Just contributed my first Elixir library to the open source community - gpt3_tokenizer!

This is an Elixir tokenizer for OpenAI’s GPT-3 model.

This implementation is inspired by the Python and JavaScript libraries available.

For now, my use case is only to calculate the token counts precisely to avoid hitting the limit in my project. But I believe the full encoding and decoding functionalities are working, given the passing tests. Your feedback is welcomed!

12 Likes

Nice work, but had you seen this? Tokenizers.Tokenizer — Tokenizers v0.3.2

No, i haven’t.

It seems using Rustler to NIF bind the Rust implementation of the HuggingFace tokenizer. The HF tokenizer use the same mechanism (BPE) as the GPT-3’s, but they are different and give different results. (I just confirmed it by comparing the result in its README vs OpenAI API)

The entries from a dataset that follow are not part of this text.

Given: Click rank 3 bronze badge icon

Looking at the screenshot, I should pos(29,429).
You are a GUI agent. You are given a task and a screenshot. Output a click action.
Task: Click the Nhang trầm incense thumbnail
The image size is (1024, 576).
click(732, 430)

Anyway, binding the rust implementation is a promising direction. GPT-3 encoder also has a rust implementation called tiktoken. For my own use case, the native one is good enough tho.

2 Likes

Dude, this is great. It’s exactly what I wanted. Now I don’t have to bloat my project with these massive huggingface and nif bindings. So happy.

1 Like

Thank you for this! I just tested it on a bunch of long transcripts and it got the token count exactly right. It’s also pretty fast. Counted 10k tokens in 15ms

2 Likes

This is great, thank you! I was looking for a way to drop rust as a dependency for our app.

Have run any benchmarks against tiktoken by chance?